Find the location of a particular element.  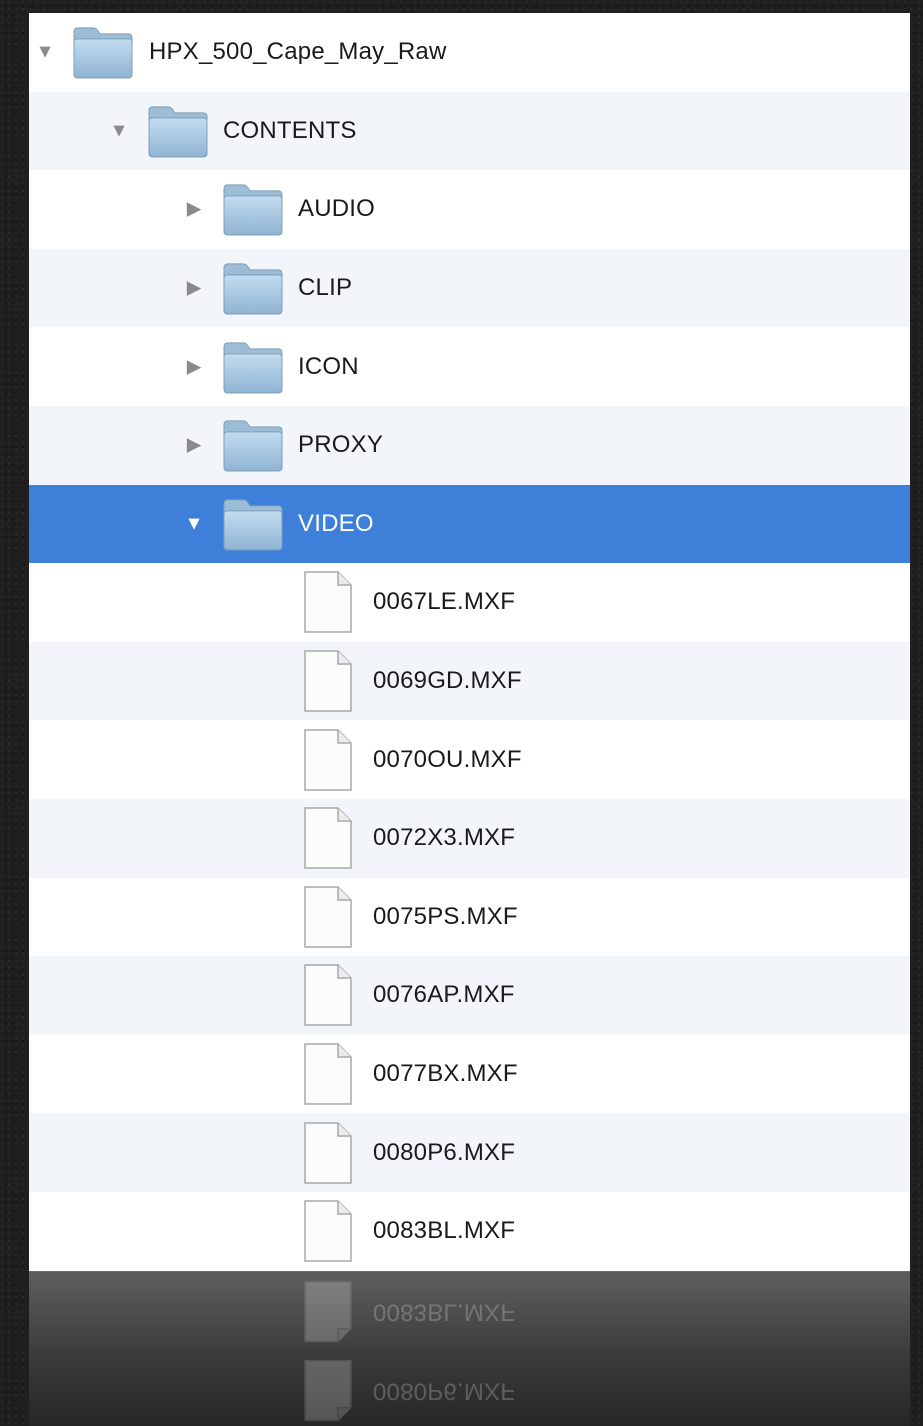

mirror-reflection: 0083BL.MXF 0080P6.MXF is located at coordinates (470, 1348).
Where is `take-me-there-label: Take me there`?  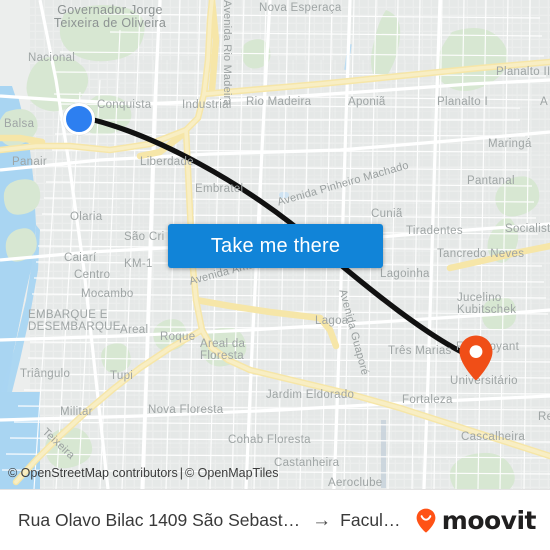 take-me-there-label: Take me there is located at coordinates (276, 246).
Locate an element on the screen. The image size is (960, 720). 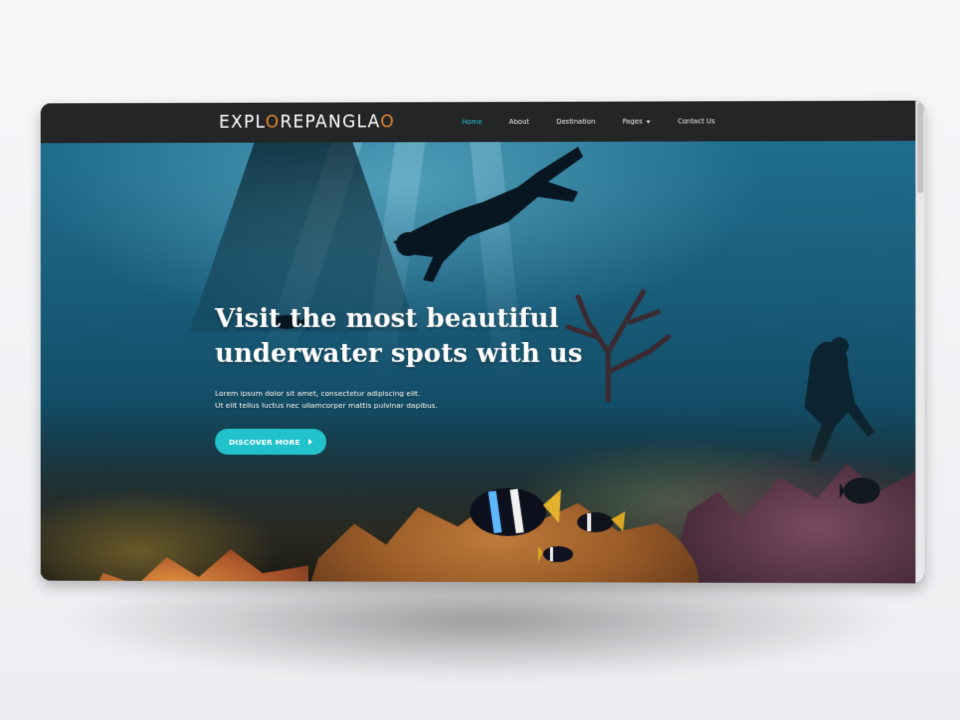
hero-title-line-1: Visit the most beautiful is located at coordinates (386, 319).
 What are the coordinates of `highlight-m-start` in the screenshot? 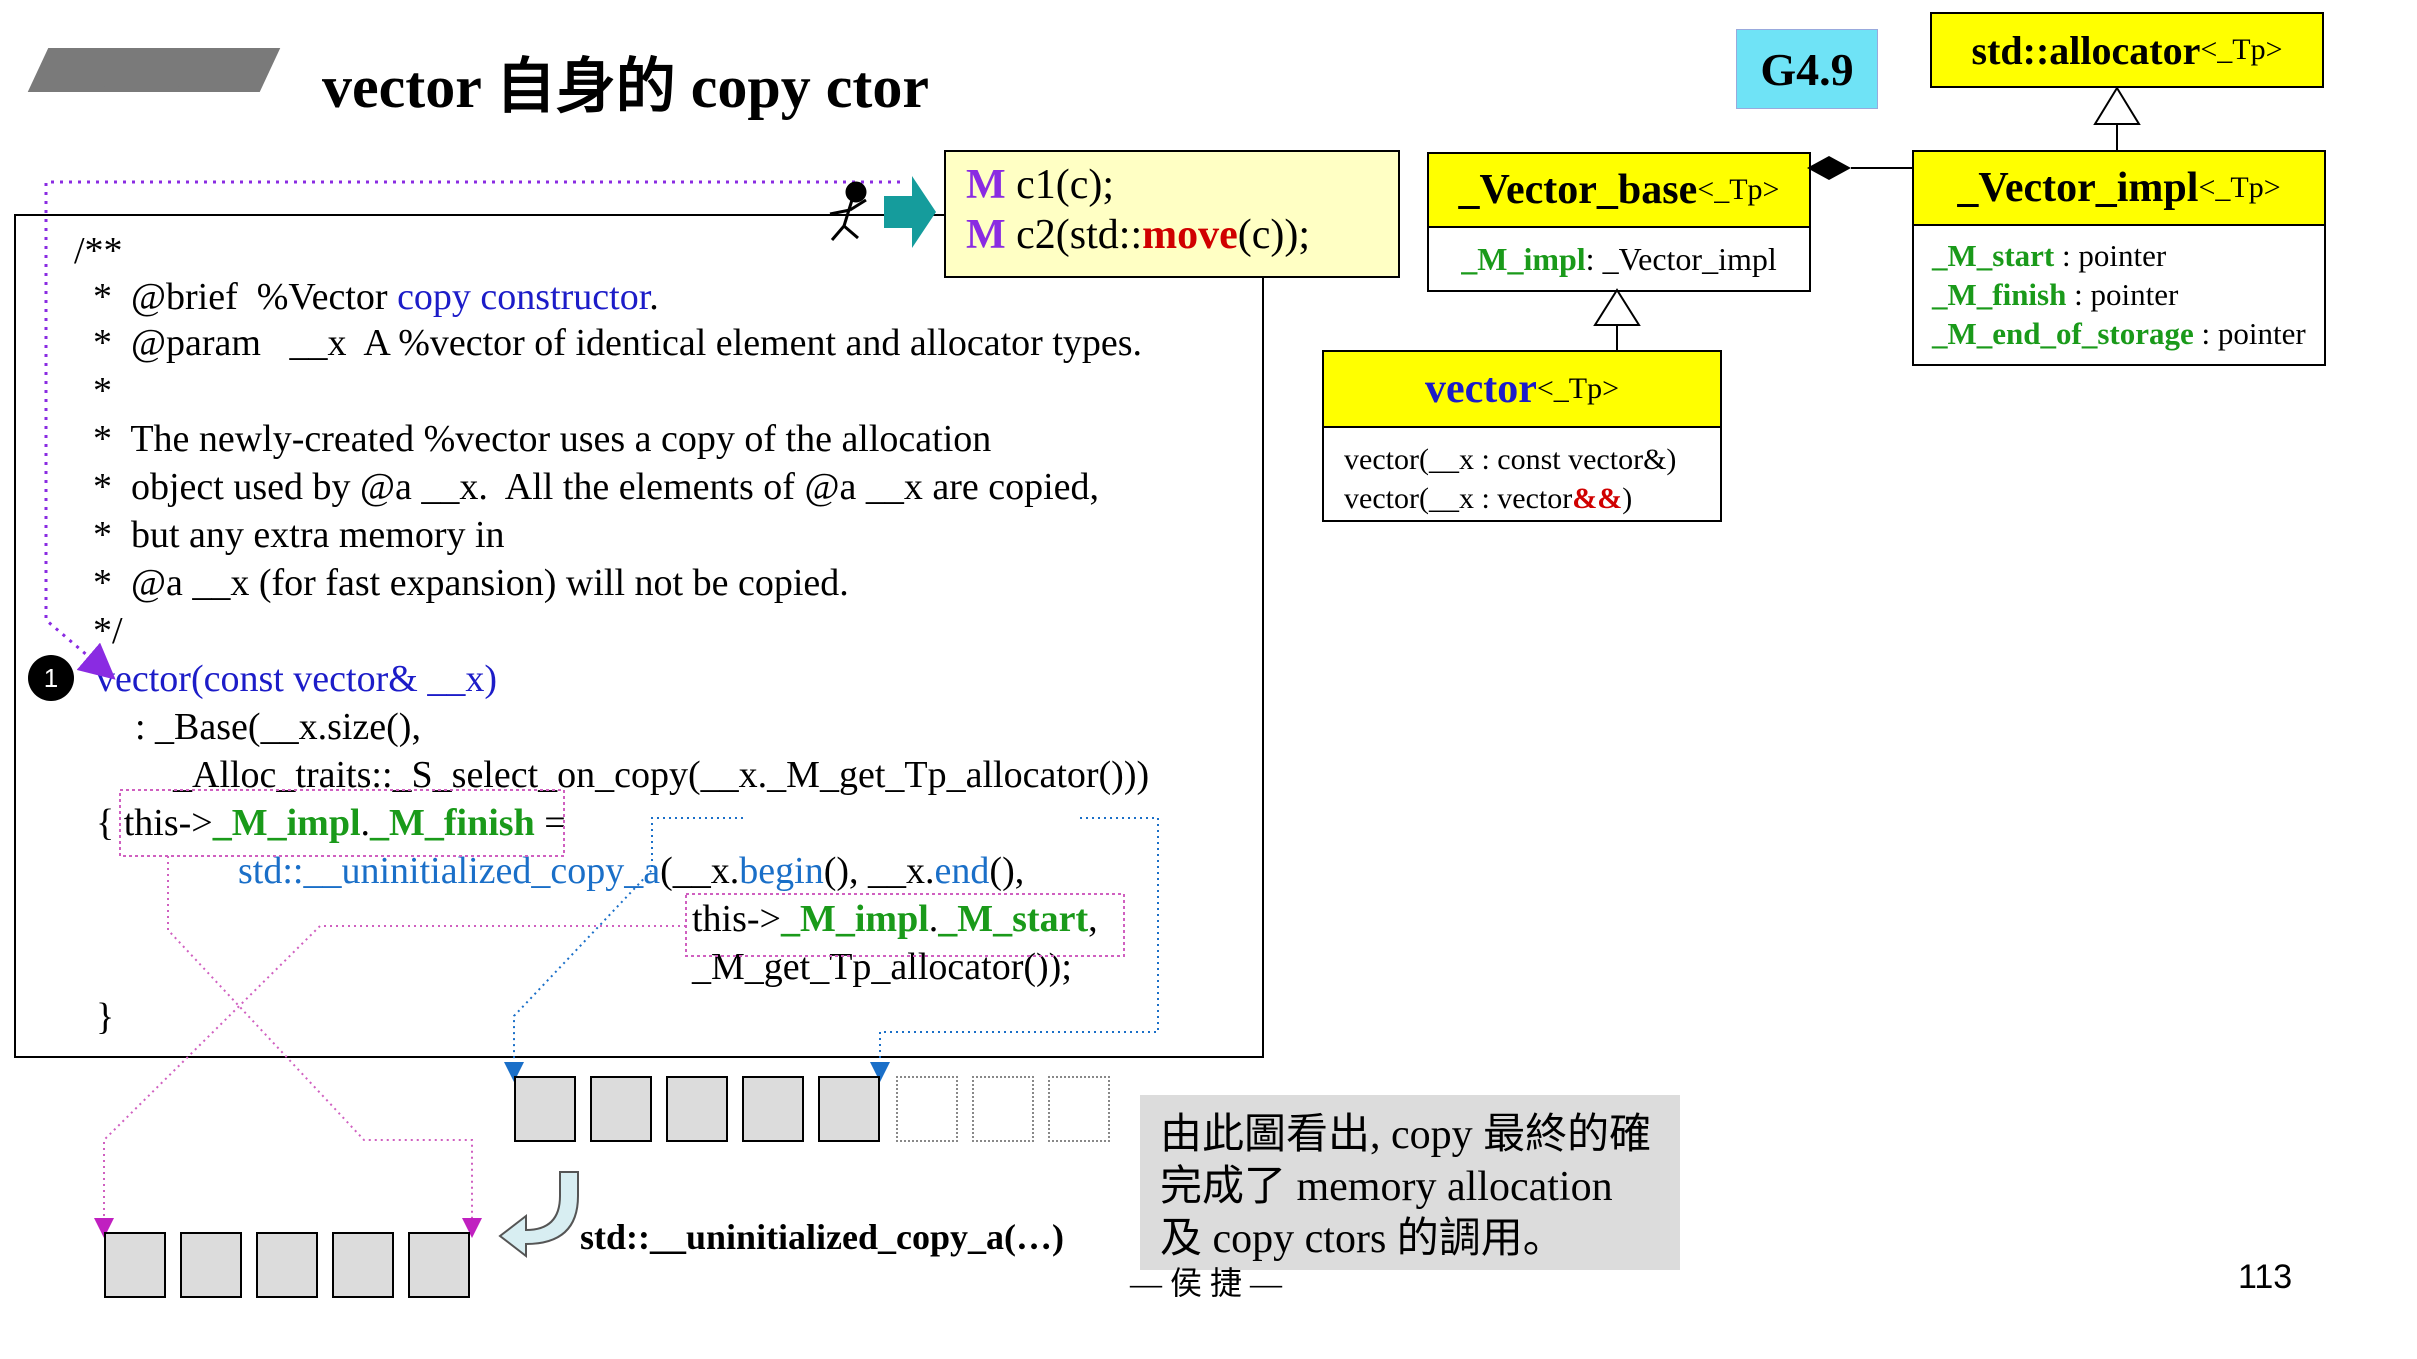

## What you need to do
Put the lines of the entries from the line containing "Locate an element" through the end of the entries into a JSON list of strings, one string per line. Leave out blank lines and the pictures.

## Response box
[
  "Locate an element on the screen. The image size is (960, 720). ",
  "hero-title-line-1: Visit the most beautiful is located at coordinates (386, 319).",
  " What are the coordinates of `highlight-m-start` in the screenshot? "
]